Liberté de la presse : le Cameroun perd deux places

Le Cameroun se situe toujours parmi les pays où la liberté de la presse n'est pas la mieux protégée. Dans le reste du monde, les risques pour les journalistes s’aggravent, y compris en Afrique subsaharienne. Le Cameroun perd deux places, passant du 129e au 131e rang sur 180 pays, selon l’édition 2019 du classement mondial de la liberté de la presse publié jeudi 18 avril et établi chaque année depuis 2002 par Reporters sans frontières (RSF). Ce recul a constaté 237story, est dû avant tout aux "multiples intimidations, agressions et arrestations de journalistes, souvent associés à des opposants, depuis la réélection de Paul Biya." Indique RSF dans son rapport.
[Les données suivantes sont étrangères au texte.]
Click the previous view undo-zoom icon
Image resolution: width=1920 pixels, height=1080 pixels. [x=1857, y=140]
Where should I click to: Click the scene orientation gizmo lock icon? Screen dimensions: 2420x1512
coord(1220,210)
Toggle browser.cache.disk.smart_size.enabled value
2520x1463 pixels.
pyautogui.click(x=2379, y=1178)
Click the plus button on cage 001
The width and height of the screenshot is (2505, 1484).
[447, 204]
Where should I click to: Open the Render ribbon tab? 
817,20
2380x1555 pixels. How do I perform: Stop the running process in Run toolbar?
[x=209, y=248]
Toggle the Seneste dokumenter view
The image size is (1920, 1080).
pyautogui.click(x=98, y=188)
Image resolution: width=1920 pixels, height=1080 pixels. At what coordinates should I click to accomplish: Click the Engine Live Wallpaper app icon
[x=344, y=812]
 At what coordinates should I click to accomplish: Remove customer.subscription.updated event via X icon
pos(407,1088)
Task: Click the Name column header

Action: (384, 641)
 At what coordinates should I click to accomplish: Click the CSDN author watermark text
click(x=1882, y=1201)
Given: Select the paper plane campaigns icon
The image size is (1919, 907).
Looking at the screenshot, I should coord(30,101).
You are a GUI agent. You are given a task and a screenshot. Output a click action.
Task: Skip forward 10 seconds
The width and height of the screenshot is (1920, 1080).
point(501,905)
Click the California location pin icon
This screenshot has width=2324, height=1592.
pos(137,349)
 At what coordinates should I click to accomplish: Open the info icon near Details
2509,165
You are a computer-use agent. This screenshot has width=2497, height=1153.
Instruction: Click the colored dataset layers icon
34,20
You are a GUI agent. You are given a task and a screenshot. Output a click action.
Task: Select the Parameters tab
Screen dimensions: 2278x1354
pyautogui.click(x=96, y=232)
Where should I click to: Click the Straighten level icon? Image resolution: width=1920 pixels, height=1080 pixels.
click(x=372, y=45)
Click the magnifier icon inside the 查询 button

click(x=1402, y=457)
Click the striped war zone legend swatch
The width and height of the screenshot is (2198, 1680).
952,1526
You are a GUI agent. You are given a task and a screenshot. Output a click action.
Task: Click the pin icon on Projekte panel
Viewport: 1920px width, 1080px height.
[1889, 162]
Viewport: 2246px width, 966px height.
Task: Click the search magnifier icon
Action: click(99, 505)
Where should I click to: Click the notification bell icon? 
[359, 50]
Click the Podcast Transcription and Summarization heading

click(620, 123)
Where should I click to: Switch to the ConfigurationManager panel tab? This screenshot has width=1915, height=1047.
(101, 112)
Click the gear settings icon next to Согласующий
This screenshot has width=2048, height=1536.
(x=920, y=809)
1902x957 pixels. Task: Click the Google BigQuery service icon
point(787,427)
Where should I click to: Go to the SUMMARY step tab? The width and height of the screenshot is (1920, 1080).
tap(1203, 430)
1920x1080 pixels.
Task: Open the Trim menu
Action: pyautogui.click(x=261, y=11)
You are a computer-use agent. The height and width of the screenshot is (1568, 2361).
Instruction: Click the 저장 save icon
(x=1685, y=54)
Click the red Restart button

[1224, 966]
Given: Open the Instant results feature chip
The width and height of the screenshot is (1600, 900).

Sur le plan africain, les situations restent très contrastées entre la Namibie (23e), qui regagne sa première place en Afrique, le Burkina Faso (36e) ou le Sénégal (49e), qui bénéficient de paysages médiatiques parmi les plus pluralistes, et les trous noirs de l’information que sont l’Erythrée (178e) et Djibouti (173e), où aucun média indépendant n’est autorisé à travailler. Journalistes arrêtés, réseaux sociaux perturbés, internet coupé : les tentatives pour cadenasser l’information ont été nombreuses au cours des dernières élections africaines, indique le rapport. L’Afrique subsaharienne n’échappe donc pas à la nouvelle dégradation mondiale de la liberté de la presse.